Wolski meint nicht die Massenfestnahmen, die Gewalt der Sicherheitskräfte, er sagt: «Druck, Einschüchterung – in den Methoden erkenne ich nichts Neues, Kreatives. Sie können nicht anders.» Es ist die Bevölkerung, die sich verändert habe. «Das Land hat lange geschlafen. Jetzt ist es aufgewacht. Nie waren die Menschen so bereit für Veränderung. Die vielen Fahnen der Opposition, das ist Euphorie für mich.» Umgekehrt gilt: «Musik hilft wiederum den Menschen, Krisen zu überstehen.» Wolski ist wieder sehr gefragt.

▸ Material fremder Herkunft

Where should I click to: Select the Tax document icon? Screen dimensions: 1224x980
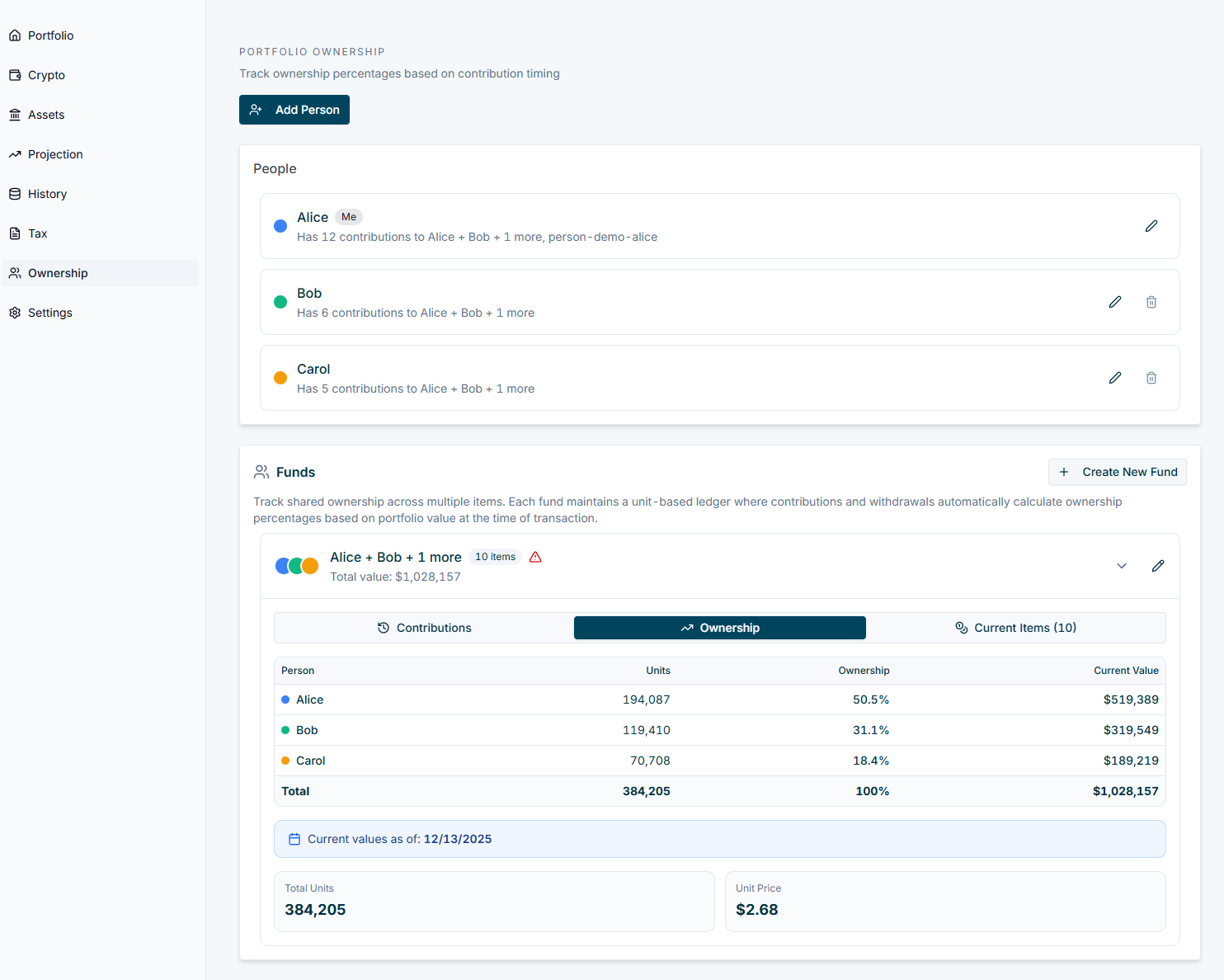pos(14,233)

Gegen die Feinde des Volkes

Vor und unmittelbar nach der Präsidentenwahl Anfang August ist er einige Male in Minsk aufgetreten, kurzfristig, unter dem Gejubel der Protestbewegung. Grosse Säle waren natürlich tabu. Vor einer Woche hat er eine neue Single veröffentlicht, sie heisst auf Weissrussisch «Woragi Narodu», Feinde des Volkes, klassischer Hardrock-Sound. Und sehr düster das Video. Es ist eine Collage aus den Höllenmalereien von Hieronymus Bosch und aktuellen Bildern aus Minsk, Videoschnipseln von der schwarz gekleideten Sonderpolizei. «Ohne Ironie, ohne Sarkasmus und ein bisschen Kritik geht es bei mir nicht», hat Wolski schon einmal in einem früheren Interview gesagt.

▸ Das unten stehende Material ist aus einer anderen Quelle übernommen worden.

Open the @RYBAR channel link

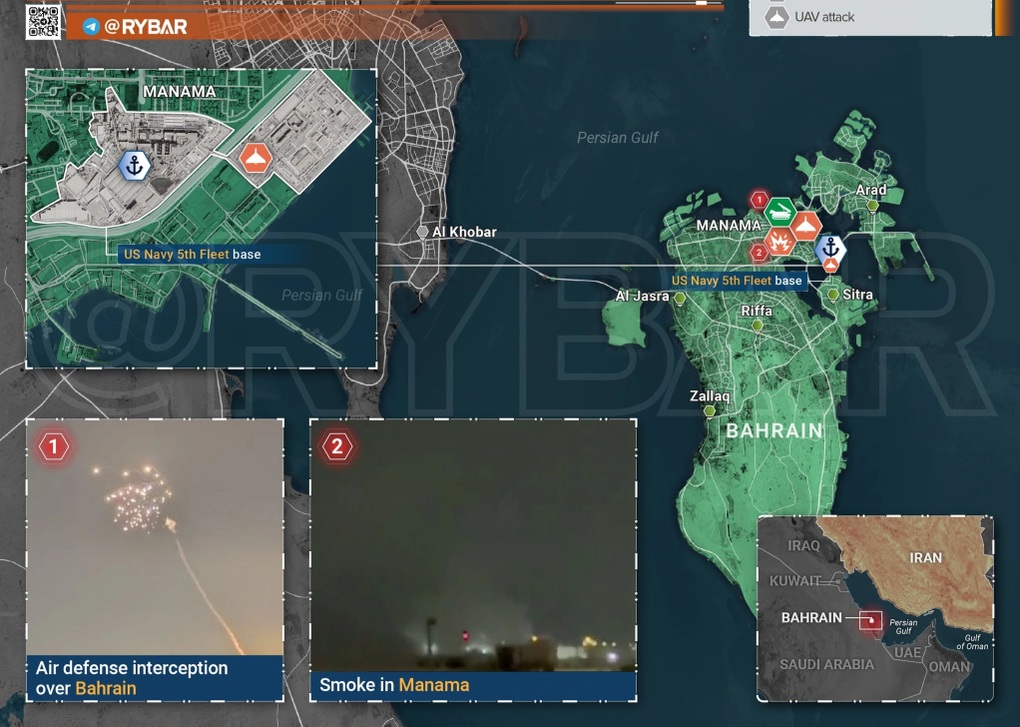(145, 27)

Präsident Alexander Lukaschenko nimmt an der Siegesparade anlässlich des Jahrestags des Siegs über Nazideutschland teil (9. Mai 2020).

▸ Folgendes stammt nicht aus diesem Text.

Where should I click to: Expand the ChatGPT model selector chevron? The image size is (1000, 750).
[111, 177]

Das Rebellische gilt ja grundsätzlich als Wesenszug von Rockmusikern. Für Ljawon Wolski ist es existenzbedrohend, allein für Freiheit und Liberalität zu singen. Wolski ist Sohn des weissrussischen Schriftstellers Artur Wolski und der russischsprachigen Dichterin Swetlana Jewsejewa, und er sagte einmal: «Ich habe die Sowjetunion nie geliebt.» Ein Gefühl wie der Berliner Mauerfall war es für ihn, als 1991 die Sowjetrepublik unabhängig wurde und Wolski auf einer grossen Bühne in Minsk stand, ein weiss-rot-weisses Fähnchen der Unabhängigkeitsbewegung an die Gitarre gesteckt, und Tausende Menschen vor sich. «Damals habe ich gedacht, wir gehen den Weg in die europäische Demokratie.» Aber als drei Jahre später Alexander Lukaschenko Präsident wurde, geriet der Musiker in schwere Zeiten.

Seine Songs sind gesellschaftskritisch, in einem autoritären Land wie Weissrussland ist das politisch zugleich.

Wolski singt fast nur auf Weissrussisch, für Lukaschenko war das damals die Sprache des Dorfs und der intellektuellen städtischen Widerständler. Der Musiker war inspiriert von den Sex Pistols und Nirvana, seine Songs mit den Bands N.R.M. oder Krambambulja sind gesellschaftskritisch, in einem autoritären Land wie Weissrussland ist das politisch zugleich. Wolski wurde abgedrängt, insgesamt zehn Jahre, verteilt auf mehrere Perioden, durfte er in Weissrussland nicht öffentlich auftreten. Stattdessen musste er von seinem nationalen, weissrussischen Zentrum aus gesehen in den Orbit ausweichen: Alben in Litauen aufnehmen, Konzerte in Polen geben, in der Schweiz, Deutschland, den USA, er trat auch auf dem Maidan auf, in Kiew 2004. In Weissrussland blieben ihm nur Grassroots-Konzerte, spontan vor ein paar Dutzend Leuten, allein mit seiner Gitarre. Dafür braucht er keine Erlaubnis.

In Stockholm ist Wolski, der eine erwachsene Tochter hat, für seinen Einsatz für Meinungsfreiheit vor vier Jahren mit dem Freemuse Award belohnt worden. Auch das Solidaritätskonzert am Wochenende in Polen war für ihn eine Auszeichnung, die in Minsk derzeit unmöglich erscheint. «Vorerst kann ich dort sicher nicht auftreten», sagt er, «die schwarze Liste ist lang.»